REQUIREMENT 1
Please return the entries starting at the line that contains "Image resolution: width=1080" and ending at the last entry, with no changes to any of them.

PROVIDED PASSAGE
....

Refugees and their right of return– This is a major concern for both Palestine and Israel. For Palestinians, this issue is about their history, justice and fairness. For Israelis, this is a debated issue, where many Israelis are unwilling to claim responsibility for the Palestinian tragedy and most Israelis object to the right of return as this would mean the end of Zionism. The issue is most difficult to resolve as the original refugee population of an estimated 700,000-750,000 has grown to 4,966,664 refugees registered with UNRWA at the end of November 2010. About 40% of the refugees live in Jordan, where they comprise about a third of the population; another 41% are in the West Bank and Gaza, 10% are in Syria, and 9% are in Lebanon. In the West Bank, refugees constitute about one-third of the population while in Gaza they comprise over 80% of the population.
Israel and the PA have been arguing endlessly about this issue as a matter of principle without examining by surveys how many of the refugees and their families actually are intended to return to Israel if this option were to be available to them. What needs to be done is twofold: first, Israel needs to recognize that it has a shared responsibility with the Palestinians to solve the problem. Israel needs to honestly confront history, refute myths and acknowledge the role it played in the creation of the refugee problem. Second, there is a need to identify the population, establish the numbers, and after mapping the refugee population conduct a survey among them that would include the following options:
- Return to Israel;
- Return to the West Bank;
- Return to the Gaza Strip;
- Emigrate to third countries that would commit to absorbing a certain quota (appeal will be made to countries that receive immigration on a regular basis to participate in this settlement effort);
- Remain where they are. President Donald Trump has started to put pressure on several Arab countries to grant Palestinian refugees living in those countries citizenship.

....

[Collected data]
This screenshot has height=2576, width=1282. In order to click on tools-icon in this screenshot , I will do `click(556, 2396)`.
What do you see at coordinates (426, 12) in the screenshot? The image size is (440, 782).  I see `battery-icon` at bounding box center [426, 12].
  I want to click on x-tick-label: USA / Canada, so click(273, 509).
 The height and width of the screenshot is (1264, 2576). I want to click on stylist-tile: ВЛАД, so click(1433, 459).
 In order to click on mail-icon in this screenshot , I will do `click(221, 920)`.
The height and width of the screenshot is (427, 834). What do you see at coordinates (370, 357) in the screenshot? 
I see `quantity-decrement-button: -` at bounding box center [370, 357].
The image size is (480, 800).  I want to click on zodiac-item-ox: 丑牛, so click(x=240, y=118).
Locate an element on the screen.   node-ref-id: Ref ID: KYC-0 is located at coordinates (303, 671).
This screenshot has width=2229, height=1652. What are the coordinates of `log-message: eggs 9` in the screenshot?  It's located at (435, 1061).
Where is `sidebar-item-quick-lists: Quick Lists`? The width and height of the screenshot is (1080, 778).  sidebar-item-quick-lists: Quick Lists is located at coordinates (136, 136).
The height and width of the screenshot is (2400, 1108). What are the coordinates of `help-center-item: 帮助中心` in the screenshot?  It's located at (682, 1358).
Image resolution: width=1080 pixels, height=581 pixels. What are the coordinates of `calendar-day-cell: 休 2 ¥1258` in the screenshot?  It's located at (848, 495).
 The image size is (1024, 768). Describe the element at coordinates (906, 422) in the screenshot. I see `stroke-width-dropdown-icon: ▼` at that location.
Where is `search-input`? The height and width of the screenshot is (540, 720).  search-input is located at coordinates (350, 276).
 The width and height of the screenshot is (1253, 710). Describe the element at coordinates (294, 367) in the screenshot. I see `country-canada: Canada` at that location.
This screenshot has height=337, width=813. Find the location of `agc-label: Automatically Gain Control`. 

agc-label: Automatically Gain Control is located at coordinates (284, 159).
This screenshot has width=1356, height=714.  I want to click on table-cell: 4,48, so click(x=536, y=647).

....

REQUIREMENT 2
Write out the refugee passage again starting at "Refugees and their right" and ending at "of the population.", switching "UNRWA" to "the UN relief agency".

YOUR RESPONSE 1
Image resolution: width=1080 pixels, height=581 pixels. What are the coordinates of `calendar-day-cell: 休 2 ¥1258` in the screenshot?  It's located at (848, 495).
 The image size is (1024, 768). Describe the element at coordinates (906, 422) in the screenshot. I see `stroke-width-dropdown-icon: ▼` at that location.
Where is `search-input`? The height and width of the screenshot is (540, 720).  search-input is located at coordinates (350, 276).
 The width and height of the screenshot is (1253, 710). Describe the element at coordinates (294, 367) in the screenshot. I see `country-canada: Canada` at that location.
This screenshot has height=337, width=813. Find the location of `agc-label: Automatically Gain Control`. 

agc-label: Automatically Gain Control is located at coordinates (284, 159).
This screenshot has width=1356, height=714.  I want to click on table-cell: 4,48, so click(x=536, y=647).

YOUR RESPONSE 2
Refugees and their right of return– This is a major concern for both Palestine and Israel. For Palestinians, this issue is about their history, justice and fairness. For Israelis, this is a debated issue, where many Israelis are unwilling to claim responsibility for the Palestinian tragedy and most Israelis object to the right of return as this would mean the end of Zionism. The issue is most difficult to resolve as the original refugee population of an estimated 700,000-750,000 has grown to 4,966,664 refugees registered with the UN relief agency at the end of November 2010. About 40% of the refugees live in Jordan, where they comprise about a third of the population; another 41% are in the West Bank and Gaza, 10% are in Syria, and 9% are in Lebanon. In the West Bank, refugees constitute about one-third of the population while in Gaza they comprise over 80% of the population.